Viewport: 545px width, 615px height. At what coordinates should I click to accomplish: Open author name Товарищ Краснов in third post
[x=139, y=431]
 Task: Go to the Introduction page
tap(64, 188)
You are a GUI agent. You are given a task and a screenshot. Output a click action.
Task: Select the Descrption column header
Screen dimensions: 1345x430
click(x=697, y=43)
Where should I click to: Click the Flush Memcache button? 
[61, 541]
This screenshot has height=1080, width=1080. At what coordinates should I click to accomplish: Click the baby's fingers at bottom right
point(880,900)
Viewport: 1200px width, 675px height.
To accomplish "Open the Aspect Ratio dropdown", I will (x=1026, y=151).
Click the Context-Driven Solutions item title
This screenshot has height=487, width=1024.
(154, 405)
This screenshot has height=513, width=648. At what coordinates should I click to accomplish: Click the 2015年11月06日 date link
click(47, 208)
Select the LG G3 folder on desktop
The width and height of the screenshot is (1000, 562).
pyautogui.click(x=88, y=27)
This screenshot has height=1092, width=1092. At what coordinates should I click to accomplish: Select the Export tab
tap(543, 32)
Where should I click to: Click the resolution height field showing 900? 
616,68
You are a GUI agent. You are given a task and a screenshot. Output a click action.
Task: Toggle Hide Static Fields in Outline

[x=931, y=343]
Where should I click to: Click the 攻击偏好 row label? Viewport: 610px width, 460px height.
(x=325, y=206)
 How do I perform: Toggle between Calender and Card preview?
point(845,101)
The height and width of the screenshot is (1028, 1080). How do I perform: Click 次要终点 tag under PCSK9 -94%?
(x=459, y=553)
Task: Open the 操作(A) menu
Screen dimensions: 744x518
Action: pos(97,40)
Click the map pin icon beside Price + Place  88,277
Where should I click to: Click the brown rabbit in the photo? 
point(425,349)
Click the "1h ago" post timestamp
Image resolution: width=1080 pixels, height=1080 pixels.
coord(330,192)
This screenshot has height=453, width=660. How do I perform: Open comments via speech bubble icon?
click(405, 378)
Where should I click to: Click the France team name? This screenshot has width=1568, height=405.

• _Your objective_: Write out each line of the data above again, exactly as given.

• _Result for this exercise_:
Viewport: 545px width, 615px height. At what coordinates should I click to accomplish: Open author name Товарищ Краснов in third post
[x=139, y=431]
 Task: Go to the Introduction page
tap(64, 188)
You are a GUI agent. You are given a task and a screenshot. Output a click action.
Task: Select the Descrption column header
Screen dimensions: 1345x430
click(x=697, y=43)
Where should I click to: Click the Flush Memcache button? 
[61, 541]
This screenshot has height=1080, width=1080. At what coordinates should I click to accomplish: Click the baby's fingers at bottom right
point(880,900)
Viewport: 1200px width, 675px height.
To accomplish "Open the Aspect Ratio dropdown", I will (x=1026, y=151).
Click the Context-Driven Solutions item title
This screenshot has height=487, width=1024.
(154, 405)
This screenshot has height=513, width=648. At what coordinates should I click to accomplish: Click the 2015年11月06日 date link
click(47, 208)
Select the LG G3 folder on desktop
The width and height of the screenshot is (1000, 562).
pyautogui.click(x=88, y=27)
This screenshot has height=1092, width=1092. At what coordinates should I click to accomplish: Select the Export tab
tap(543, 32)
Where should I click to: Click the resolution height field showing 900? 
616,68
You are a GUI agent. You are given a task and a screenshot. Output a click action.
Task: Toggle Hide Static Fields in Outline

[x=931, y=343]
Where should I click to: Click the 攻击偏好 row label? Viewport: 610px width, 460px height.
(x=325, y=206)
 How do I perform: Toggle between Calender and Card preview?
point(845,101)
The height and width of the screenshot is (1028, 1080). How do I perform: Click 次要终点 tag under PCSK9 -94%?
(x=459, y=553)
Task: Open the 操作(A) menu
Screen dimensions: 744x518
Action: pos(97,40)
Click the map pin icon beside Price + Place  88,277
Where should I click to: Click the brown rabbit in the photo? 
point(425,349)
Click the "1h ago" post timestamp
Image resolution: width=1080 pixels, height=1080 pixels.
coord(330,192)
This screenshot has height=453, width=660. How do I perform: Open comments via speech bubble icon?
click(405, 378)
Where should I click to: Click the France team name? This screenshot has width=1568, height=405.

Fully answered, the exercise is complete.